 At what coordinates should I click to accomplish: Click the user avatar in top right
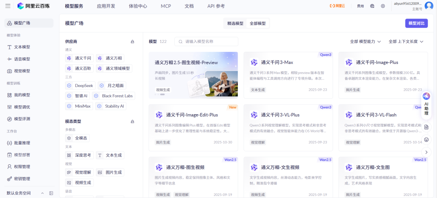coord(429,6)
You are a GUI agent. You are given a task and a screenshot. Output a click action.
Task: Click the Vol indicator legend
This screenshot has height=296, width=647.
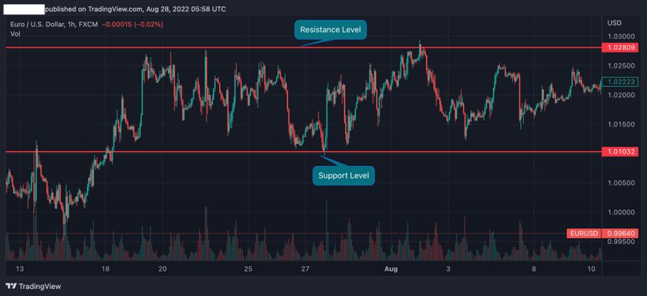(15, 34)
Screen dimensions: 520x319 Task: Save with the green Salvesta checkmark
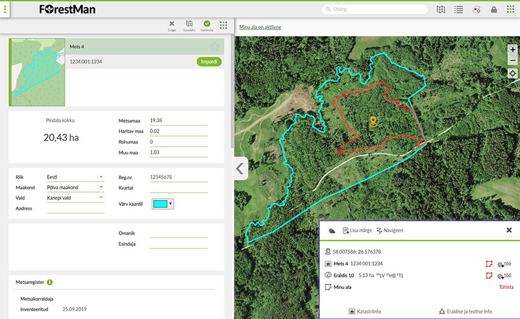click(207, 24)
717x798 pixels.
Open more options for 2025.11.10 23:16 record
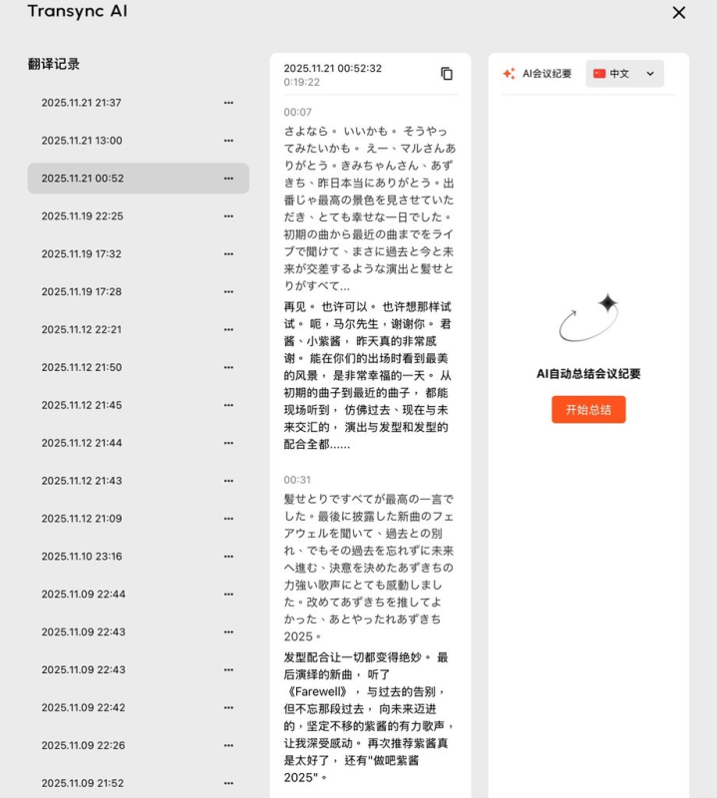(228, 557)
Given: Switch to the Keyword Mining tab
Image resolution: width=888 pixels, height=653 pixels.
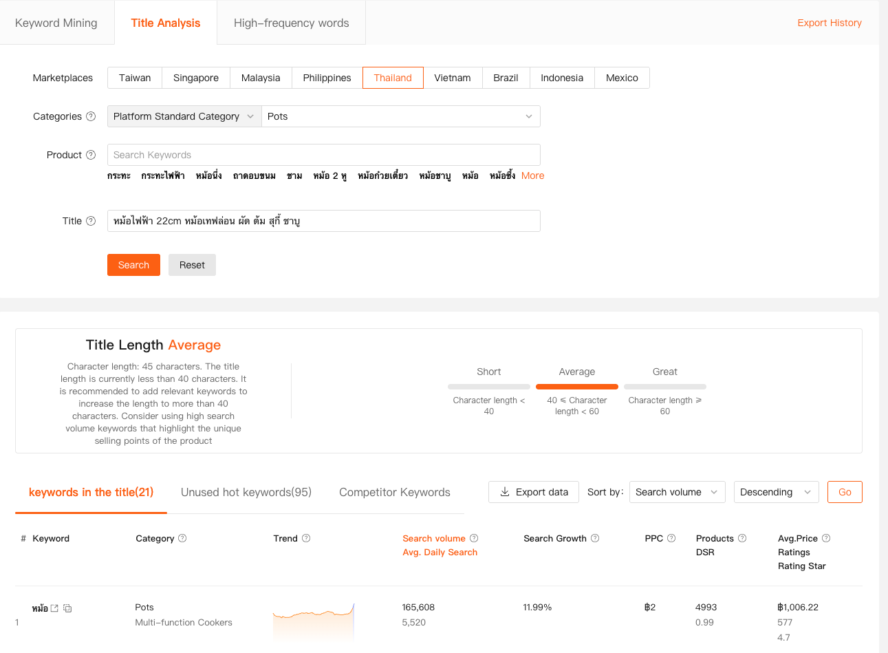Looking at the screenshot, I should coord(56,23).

==

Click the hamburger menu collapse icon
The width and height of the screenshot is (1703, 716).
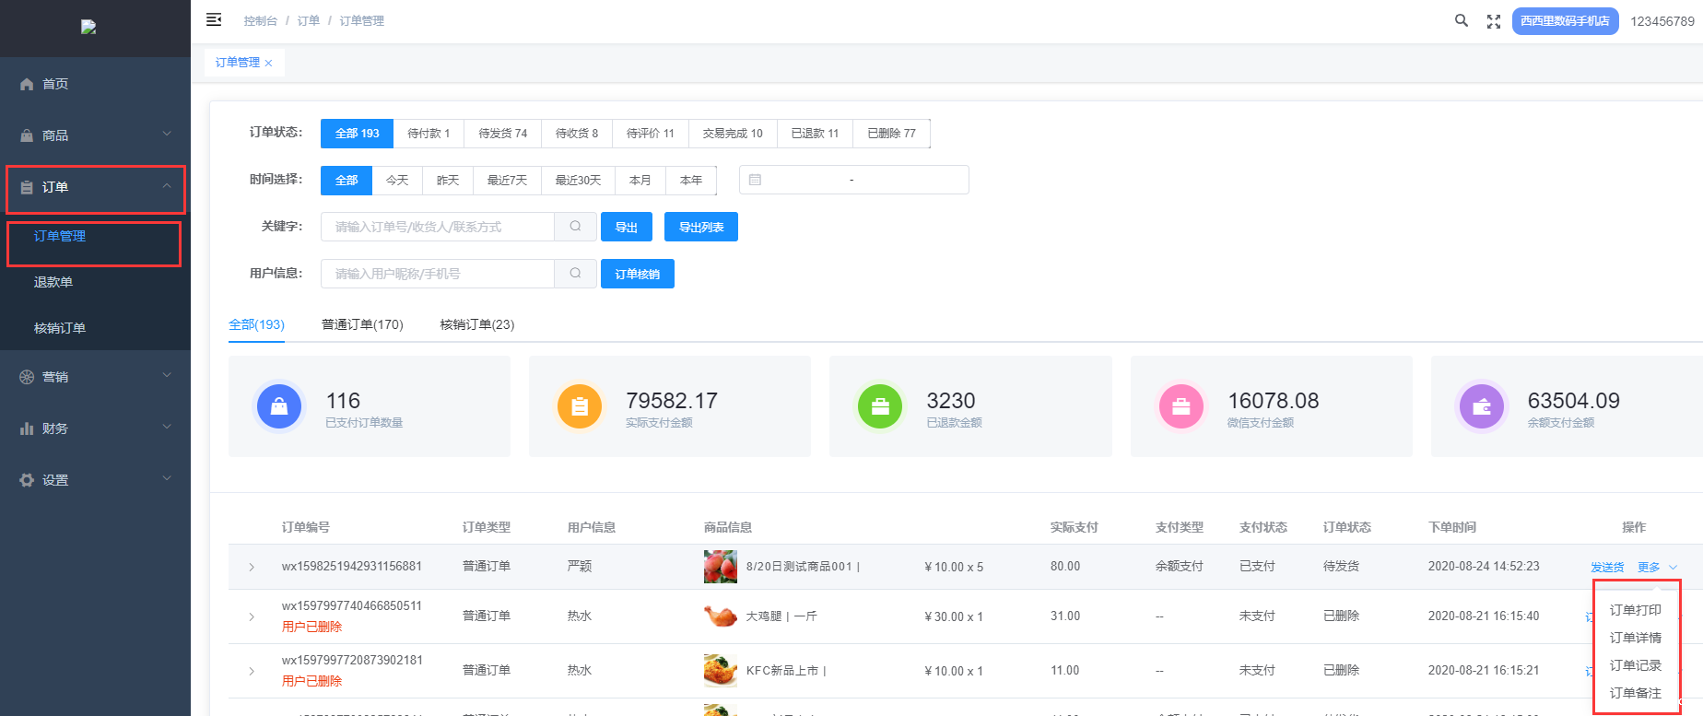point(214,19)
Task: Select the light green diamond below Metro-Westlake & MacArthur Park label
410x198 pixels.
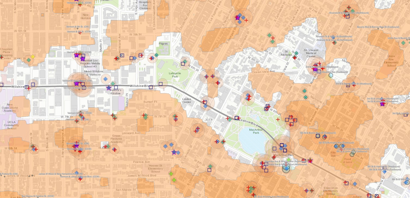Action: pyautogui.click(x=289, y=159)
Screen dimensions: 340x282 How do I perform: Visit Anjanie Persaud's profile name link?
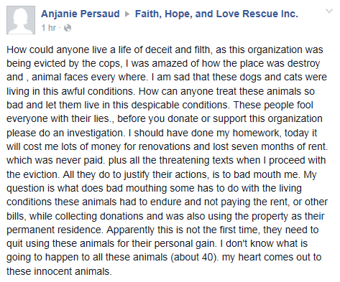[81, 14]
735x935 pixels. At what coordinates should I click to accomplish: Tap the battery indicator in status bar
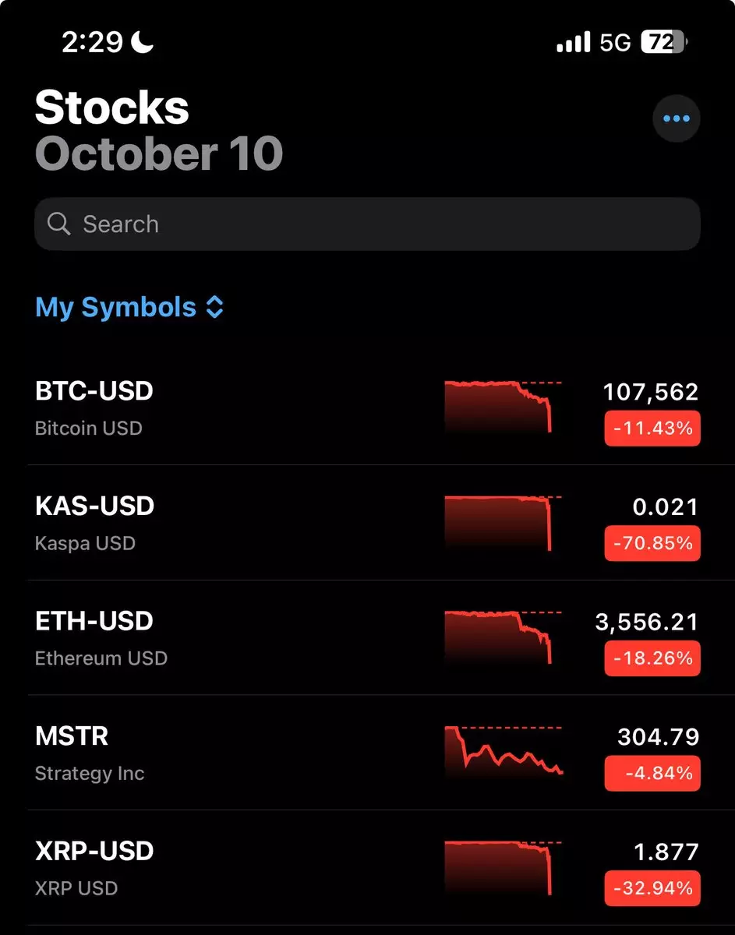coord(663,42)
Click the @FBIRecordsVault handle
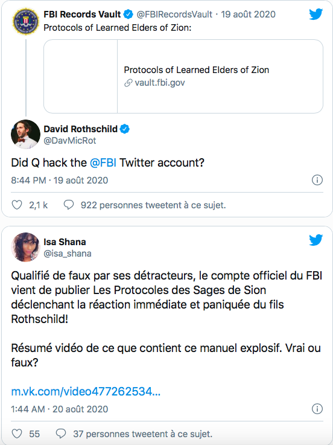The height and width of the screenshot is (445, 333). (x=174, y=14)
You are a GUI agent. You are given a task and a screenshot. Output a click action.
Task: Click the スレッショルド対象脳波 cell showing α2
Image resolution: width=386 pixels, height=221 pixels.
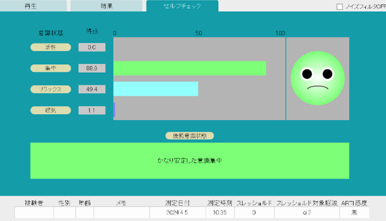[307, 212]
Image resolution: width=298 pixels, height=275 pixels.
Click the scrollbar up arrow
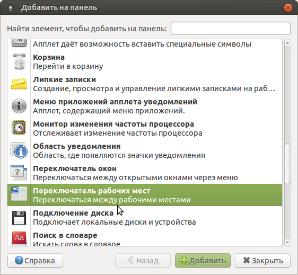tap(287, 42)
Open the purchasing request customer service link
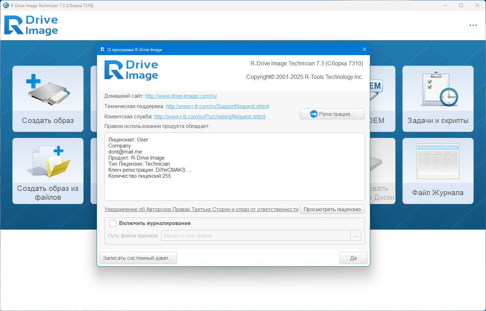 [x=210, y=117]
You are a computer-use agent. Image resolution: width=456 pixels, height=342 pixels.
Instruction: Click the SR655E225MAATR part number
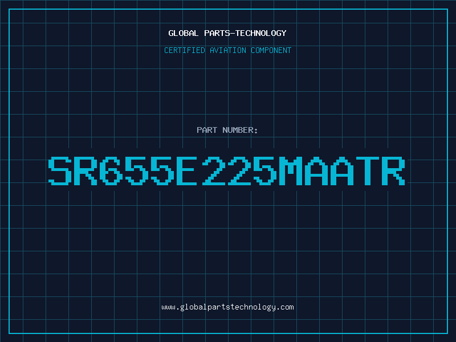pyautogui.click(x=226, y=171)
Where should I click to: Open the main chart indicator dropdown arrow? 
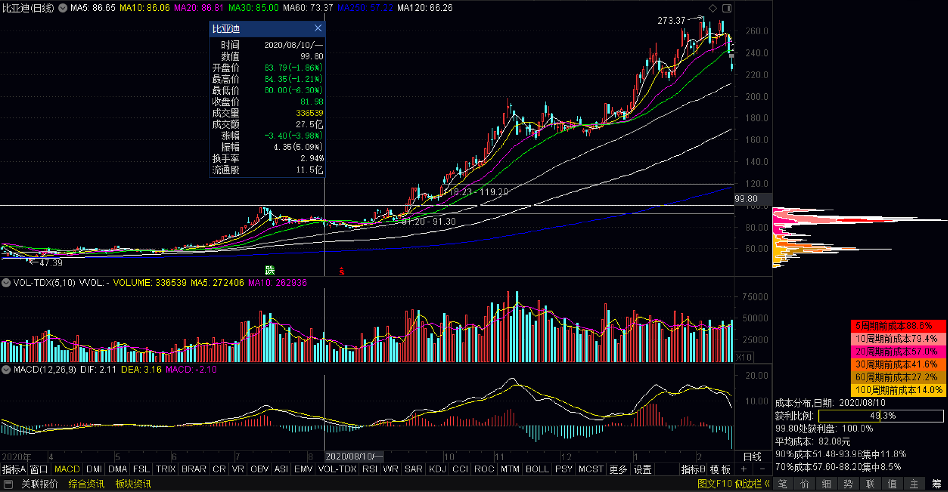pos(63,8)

---

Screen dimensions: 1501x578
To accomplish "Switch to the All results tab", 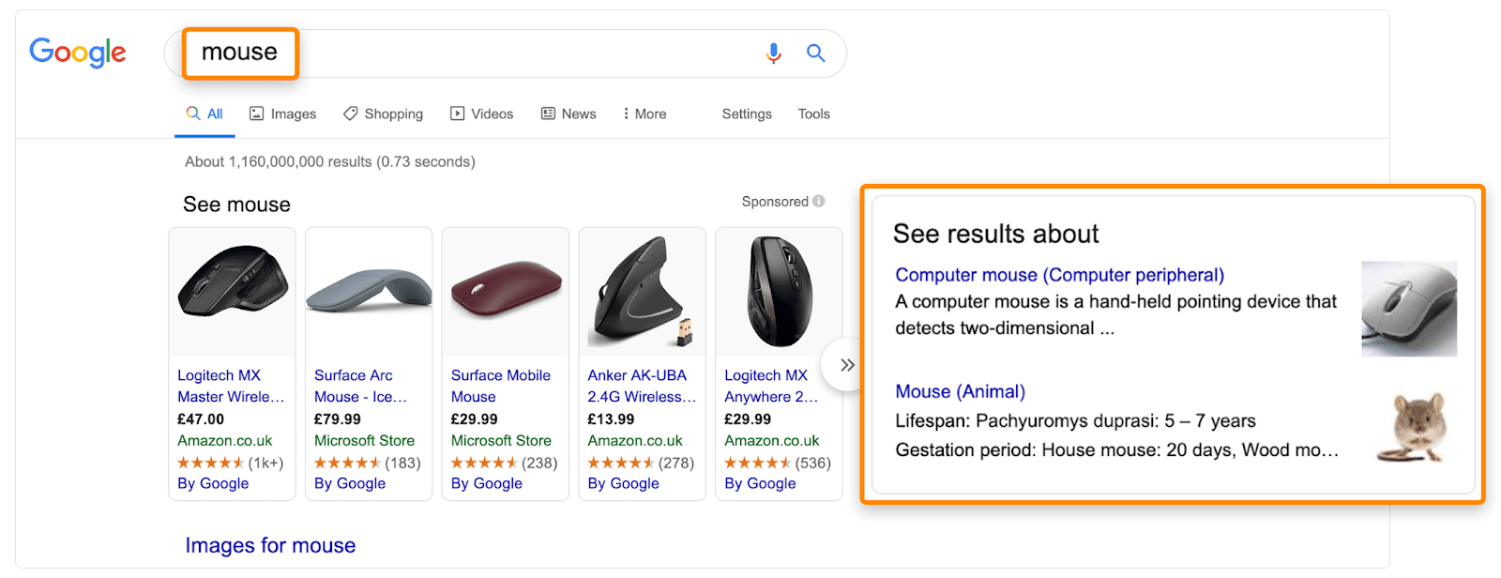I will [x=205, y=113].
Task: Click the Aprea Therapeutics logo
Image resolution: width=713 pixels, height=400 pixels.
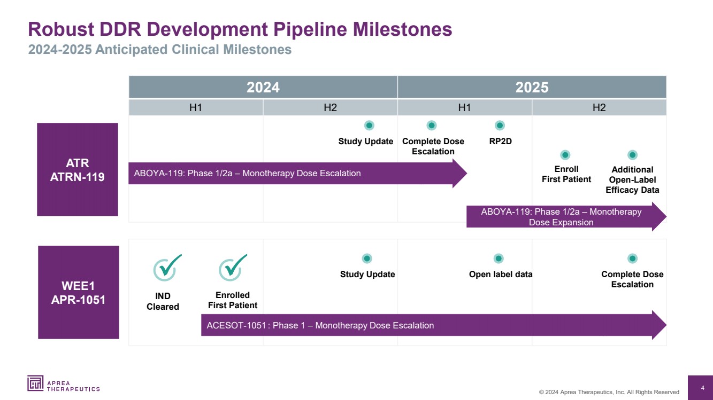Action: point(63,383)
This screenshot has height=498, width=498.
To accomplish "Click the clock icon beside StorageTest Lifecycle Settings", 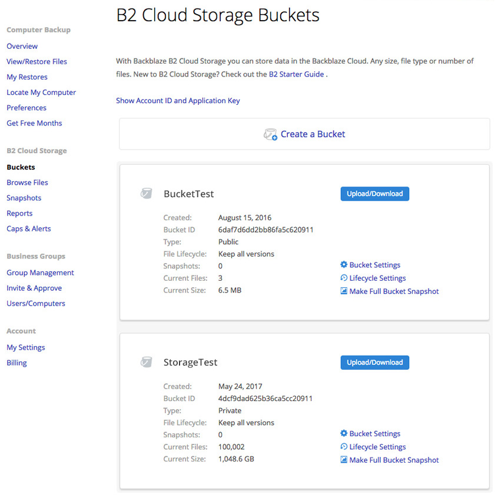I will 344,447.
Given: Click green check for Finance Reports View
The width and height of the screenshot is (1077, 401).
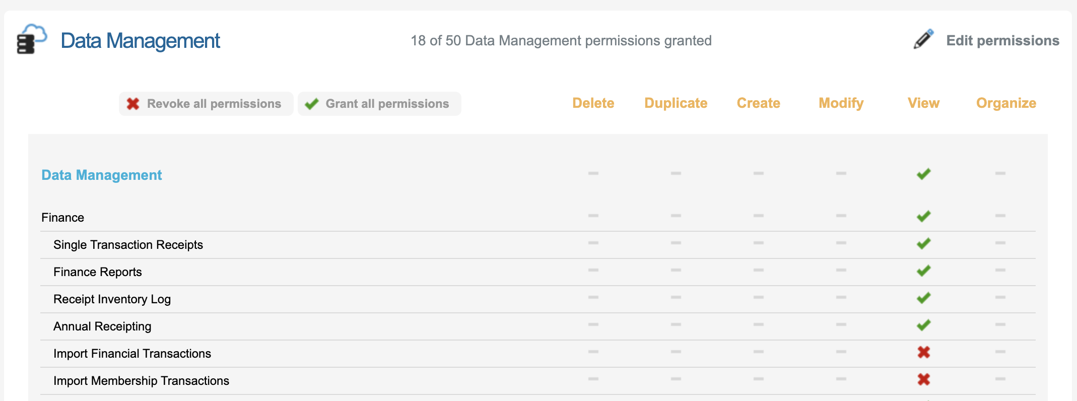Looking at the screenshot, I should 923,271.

*YOUR TASK*: All lines above starting at the one with "410x198 pixels." and ending at the one with "You are a computer-use", inclusive, are to be printed again exactly, with the pictures left out.

*PROBLEM SOLUTION*:
410x198 pixels.
Action: pyautogui.click(x=289, y=159)
Screen dimensions: 340x282 How do I perform: Visit Anjanie Persaud's profile name link?
[81, 14]
735x935 pixels. At what coordinates should I click to accomplish: Tap the battery indicator in status bar
coord(663,42)
Click the @FBIRecordsVault handle
The height and width of the screenshot is (445, 333). (x=174, y=14)
You are a GUI agent. You are given a task and a screenshot. Output a click action.
Task: Click the スレッショルド対象脳波 cell showing α2
Image resolution: width=386 pixels, height=221 pixels.
[307, 212]
Image resolution: width=298 pixels, height=275 pixels.
Click the scrollbar up arrow
tap(287, 42)
Open the purchasing request customer service link
 [x=210, y=117]
You are a computer-use agent. Image resolution: width=456 pixels, height=342 pixels.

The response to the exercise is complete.